Issue (i): Whether gains arising from the sale of shares of a Singapore company were taxable in India under the India-Singapore DTAA, and whether the treaty could be denied on the basis of alleged management and control from the USA.
Analysis: The assessee was found to be a Singapore tax resident holding valid tax residency certificates, and the revenue did not dislodge the evidence showing that the relevant board-level control and decision-making were situated outside the USA allegation. The transaction involved alienation of shares of a company resident in Singapore, not shares of an Indian company or an asset falling within the specific charging paragraphs of Article 13. Paragraph 4B was held inapplicable because both the alienator and the company whose shares were transferred were residents of Singapore. The residuary rule in Article 13(5), read with section 90(2), was treated as governing the capital gains and as overriding the domestic deeming fiction under section 9(1)(i) in the absence of a specific look-through clause in the treaty.
Conclusion: The gains were held not taxable in India under the treaty, and the issue was decided in favour of the assessee.
Issue (ii): Whether the computation of refund and consequential interest required verification and correction.
Analysis: The assessment computation relating to refund already issued and consequential interest was not finally quantified on the record and required verification in accordance with law.

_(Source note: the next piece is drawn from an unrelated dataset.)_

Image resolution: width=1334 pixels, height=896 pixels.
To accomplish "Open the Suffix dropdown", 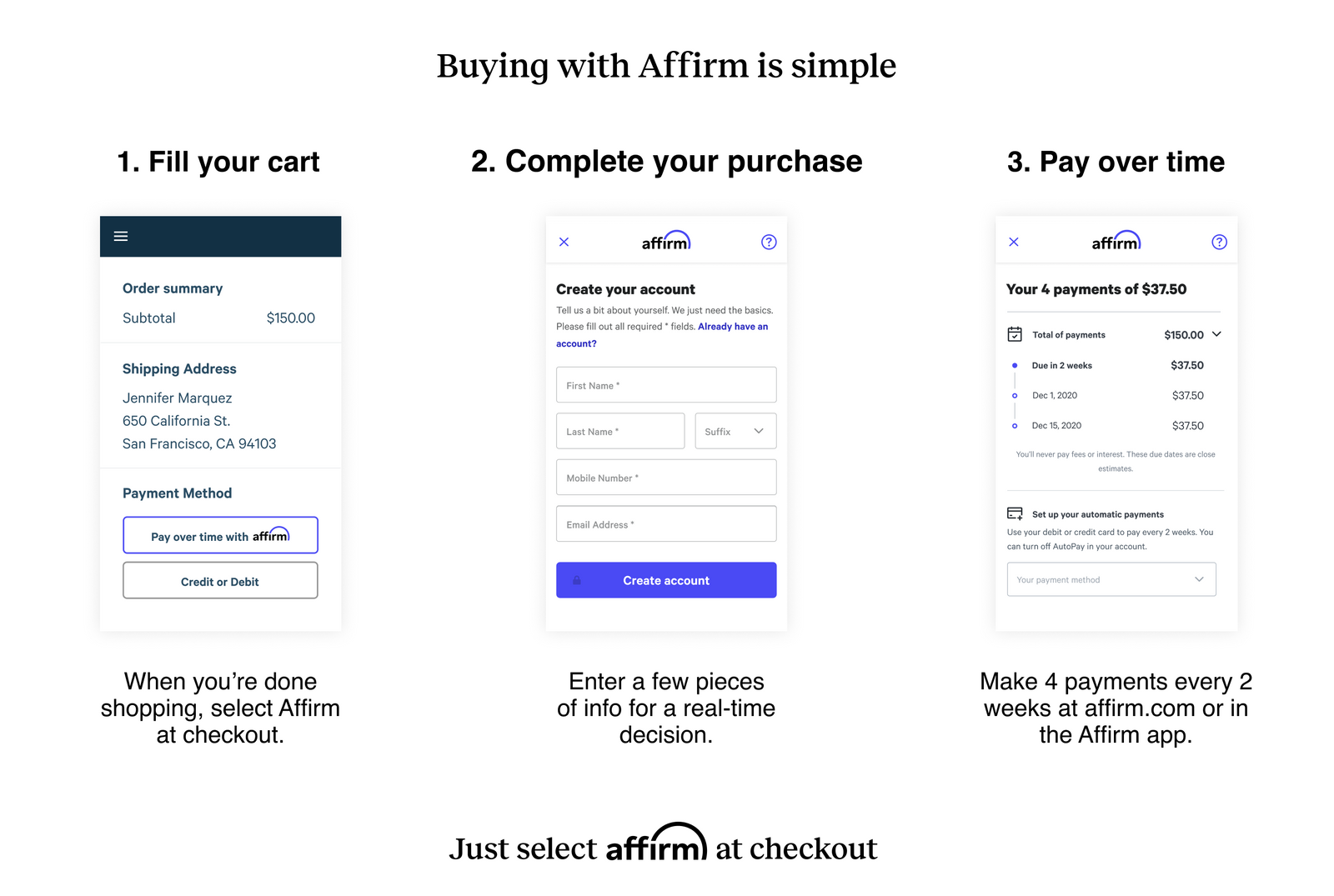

Conclusion: The assessee succeeded on this issue to the extent of a direction for verification and lawful recomputation.
Final Conclusion: The appeal was allowed, with the primary addition deleted on treaty grounds and the ancillary computation issues left for verification in accordance with law.
Ratio Decidendi: In the absence of a specific treaty provision conferring source-state taxing rights, gains from alienation of shares of a company resident in the treaty partner State are taxable only in the State of residence of the alienator, and domestic deeming provisions cannot override that allocation by virtue of section 90(2).